Seamanship Quotation

“In political activity, then, men sail a boundless and bottomless sea; there is neither harbour for shelter nor floor for anchorage, neither starting-place nor appointed destination.”
— from Michael Oakeshott's
Political Education” (1951)

Wednesday, July 17, 2013

Canada’s wet Head of State


Paint dries in Canada like everywhere else. And, when it peels off, Canadians do something. Pride and the elements demand it. However, when their political institutions wear out, they play dumb or insist that their polity is still young. Canada persists as a constitutional monarchy in the midst of this change-loving continent, in large part because Canadians treat the institution like a first coat of paint.

Canada has been an appendage of the oldest constitutional monarchy in the democratic world. Canada’s British head of state has stayed in place—as a given—since Canada became a federal Dominion in 1867; it has survived—as a given—through every iteration of Canada’s constitution ever since.

The Crown has survived not because Conservatives have dominated the country’s politics or are still wedded to the Crown for urgent philosophical reasons. Their anti-republicanism today is merely an expression of Anglo nostalgia and condescension toward the United States. They wouldn’t fight hard to keep the Crown. They lost one parliamentary debate against a made-in-Canada flag in the '60s and now they keep their precious Red Ensign in their studies.

Strangely, the monarchy is safe in Canada today primarily because Liberals won’t declare themselves decisively against it.

Like Bill Clinton’s virginal relationship with marijuana, Canadian Liberals believe they can be hip and serve the Crown at the same time. They tug at the edges of our monarchial traditions. However, they’d far, far rather be Her Majesty’s council of ministers than be recognized as republicans.

Just every now and then, they remind Canadians that Conservatives are slightly too enthusiastic about the Monarchy and hint that they’re still thinking about little changes to make the country a little less so.

This week, the Globe and Mail reported that almost 20 years ago, Jean Chretien nearly agreed to champion legislation to remove the requirement that a would-be Canadian must promise to be “faithful and bear true allegiance to Queen Elizabeth the Second, Queen of Canada.” In the end, he didn’t bother: why should new Canadians not be expected to repeat a white lie that he’d repeatedly uttered for the privilege of being her faithful first minister?

Constitutionally, the Harper government has been to the left and the right of the Liberals. They’ve endorsed the “Quebecois nation” and championed an elected Senate. And, conversely, they’ve put the Crown and the Queen’s picture back on display on government property. This latter gesture has generated a brand-new word for Canadians watching Canada dry: "royalization."

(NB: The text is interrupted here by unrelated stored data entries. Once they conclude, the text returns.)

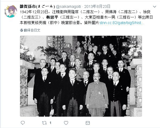Open the stnn.cc:82/gate/big5 link
The height and width of the screenshot is (128, 160).
click(122, 23)
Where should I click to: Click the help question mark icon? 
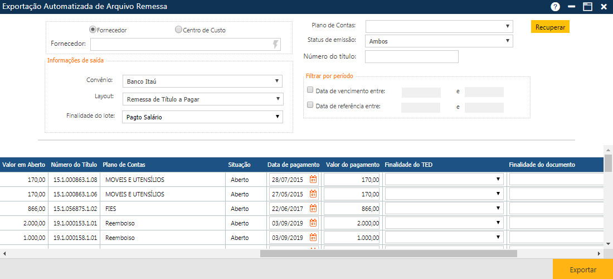click(x=555, y=7)
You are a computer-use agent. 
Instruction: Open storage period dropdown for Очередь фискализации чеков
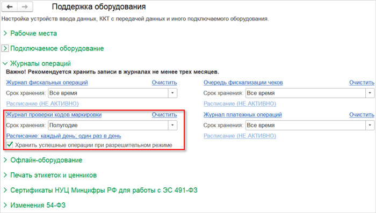click(x=370, y=93)
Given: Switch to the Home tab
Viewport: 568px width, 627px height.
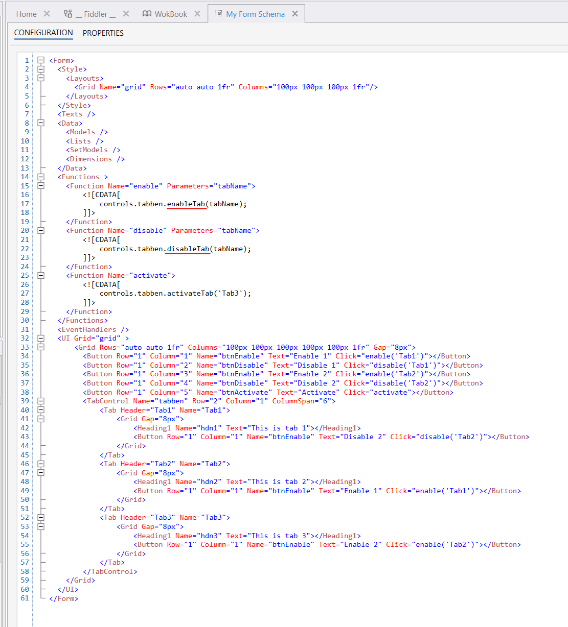Looking at the screenshot, I should 26,14.
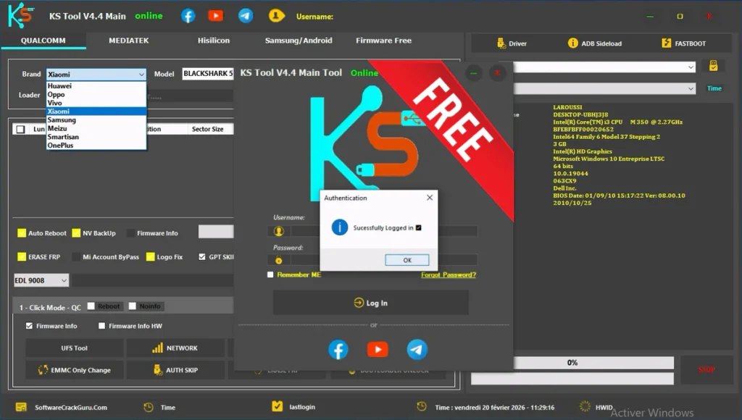Launch the FASTBOOT option
742x420 pixels.
[683, 43]
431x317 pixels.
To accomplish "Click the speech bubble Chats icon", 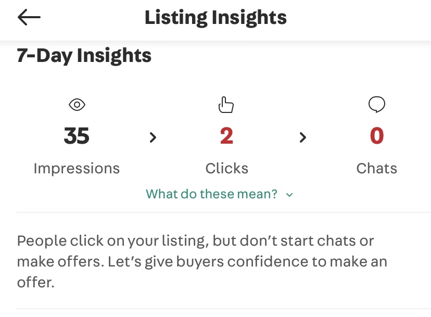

The term serves Liberals and the status quo perfectly.

It marginalizes Conservatives by suggesting that they genuinely support an undemocratic, ethnically exclusive Head of State. Again, it puts Liberals nicely in the sensible center of a phony debate.

Unfortunately, the monarchy in Canada isn’t like a hemline that raises and falls according to the aesthetic tastes of the government of the day. It’s the cornerstone of a polity that is still reluctant to trust in the will of the electorate and the constitutional protections fashioned by their representatives.